PROVIDED PASSAGE:
The Death Penalty and Life Imprisonment without the Possibility of Release for Youth Offenders who were Under the Age of 18 at the Time of the Offense.

Commission on Human Rights

61st Session

This report focuses on the imposition of the death penalty and life without parole sentences on juvenile offenders., i.e., offenders who were under 18 years old at the time they committed their offense. Part I of the paper discusses the juvenile death penalty. The first section of Part I examines the juvenile death penalty within the context of international law. The second section of Part I discusses the practice as it is implemented in those few remaining countries that still allow it and any positive developments in the effort to abolish it.

EXERCISE AIM:
Please return the passage of the juvenile sentencing report exactly, starting with "The Death Penalty and Life Imprisonment" and going on through "of the Offense.".

DATA SHOWN:
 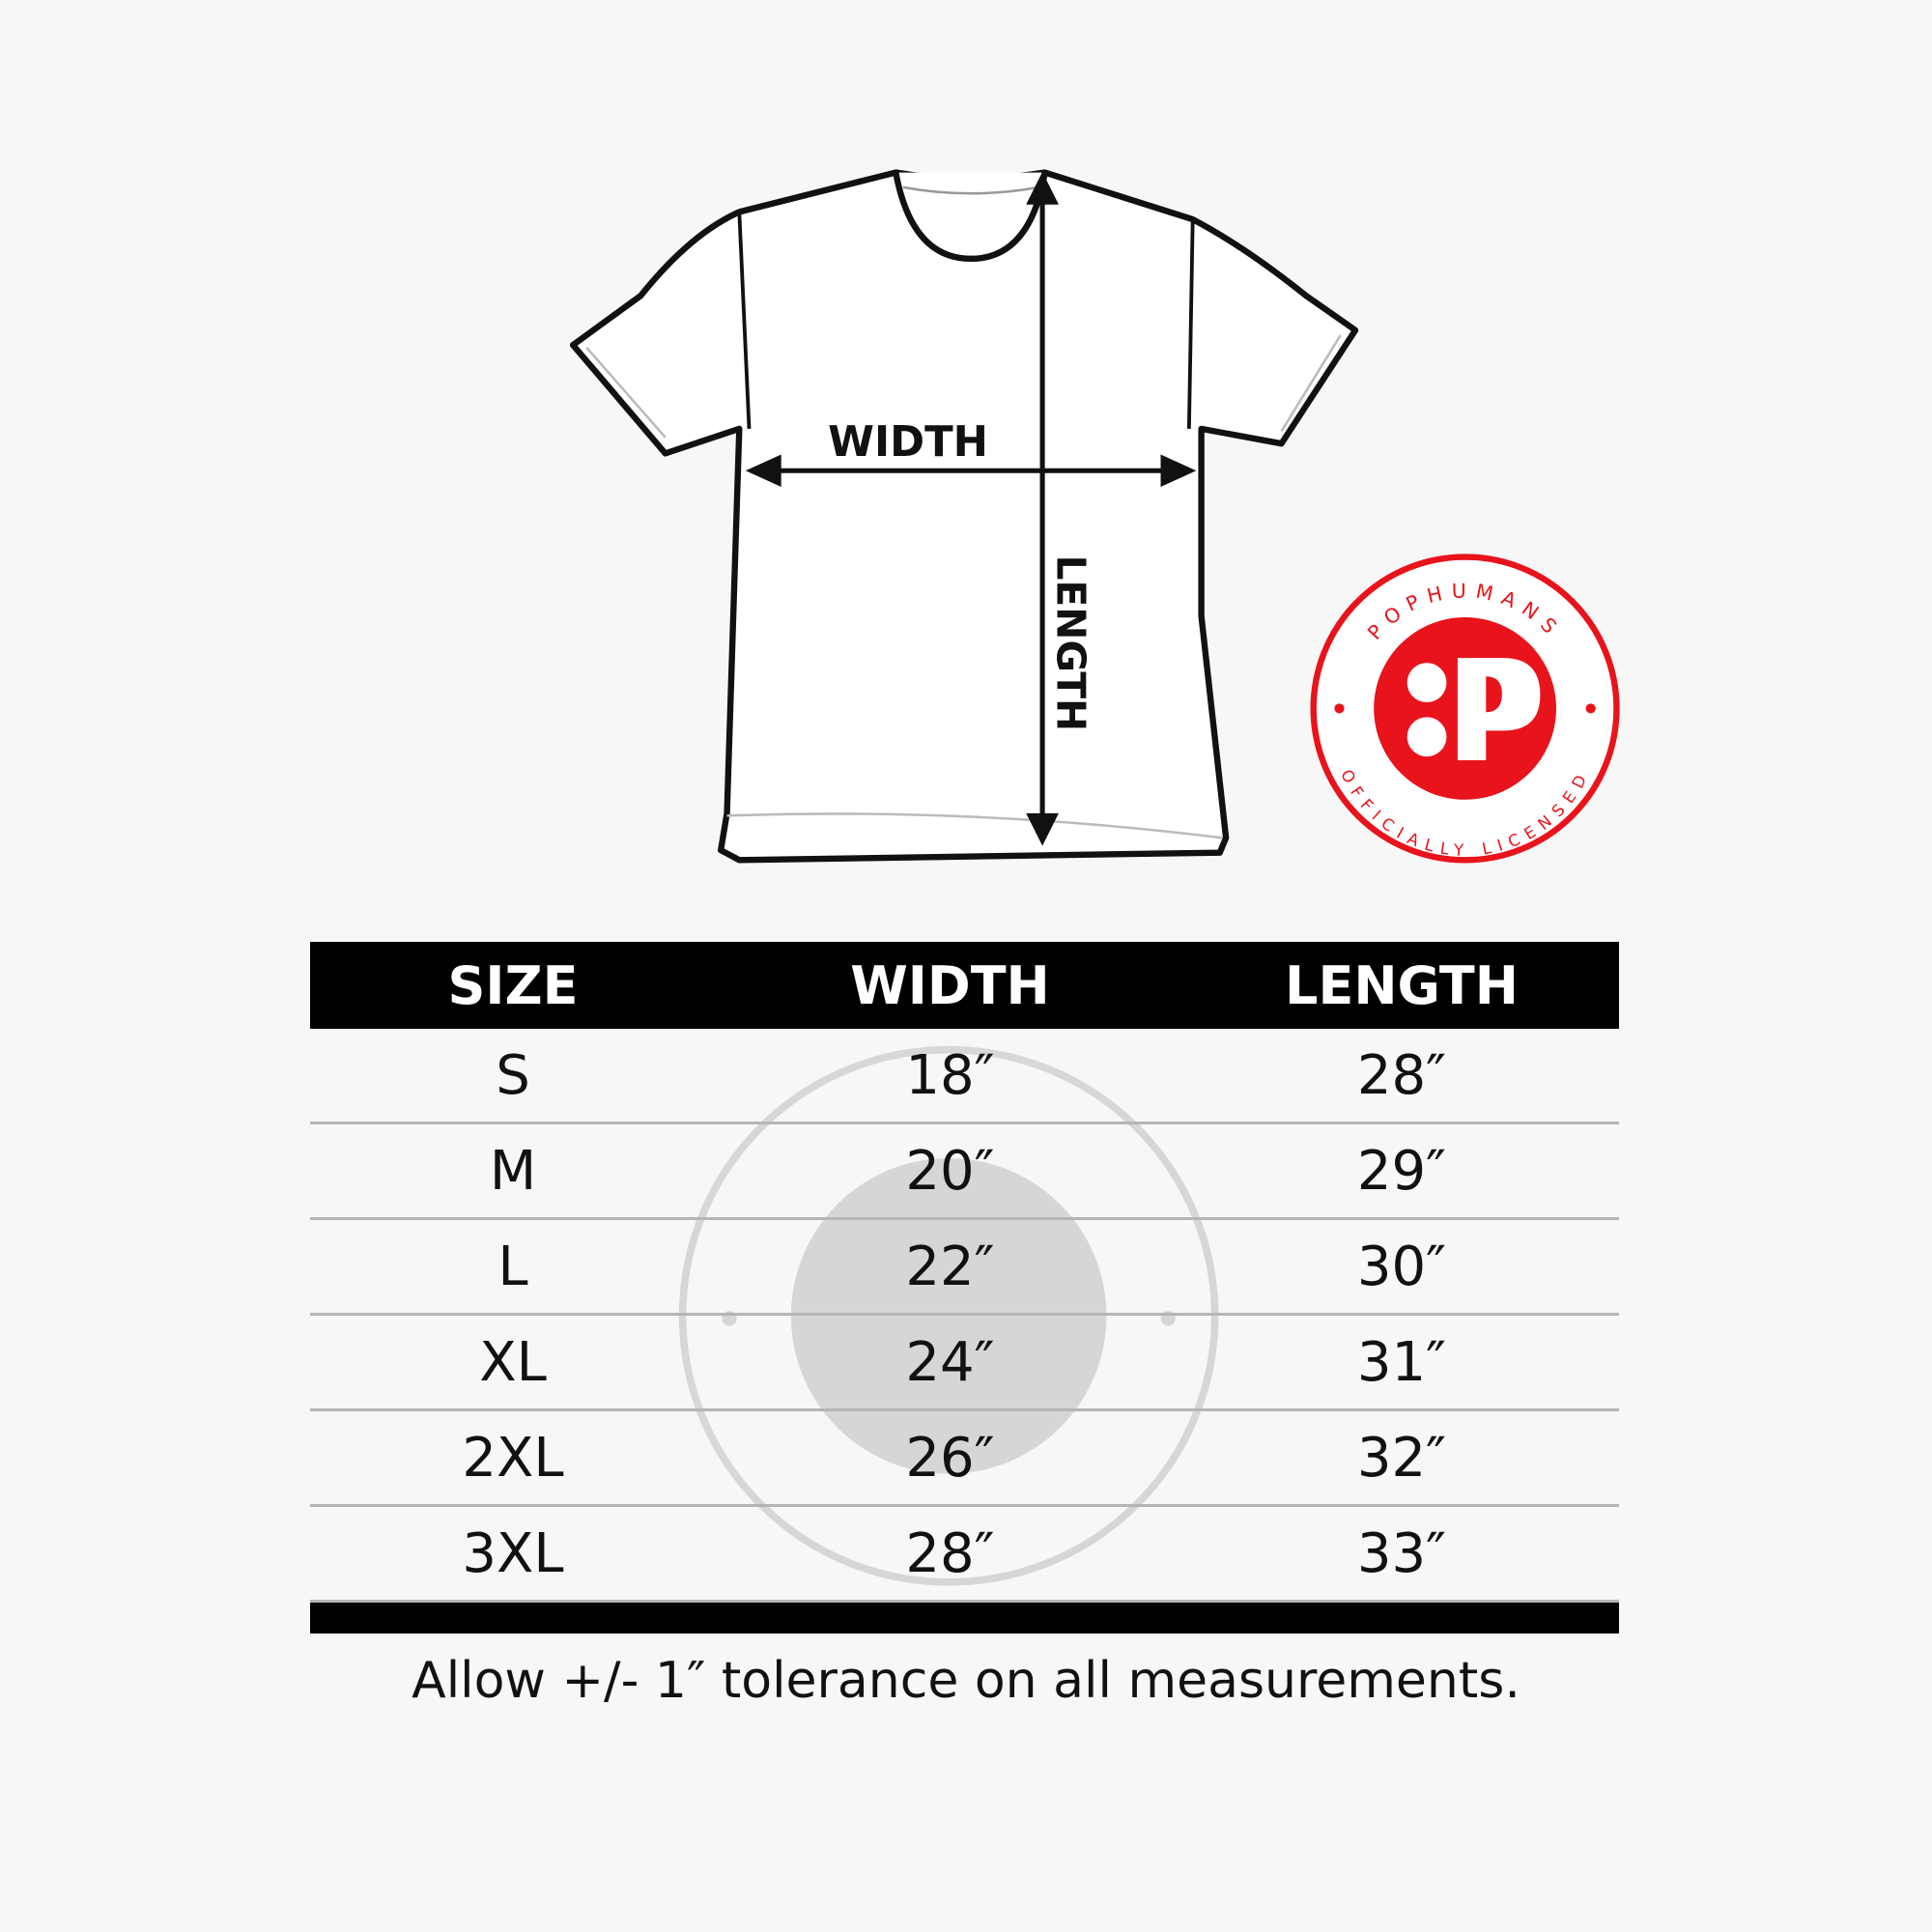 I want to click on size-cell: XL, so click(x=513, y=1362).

ANSWER BELOW:
The Death Penalty and Life Imprisonment without the Possibility of Release for Youth Offenders who were Under the Age of 18 at the Time of the Offense.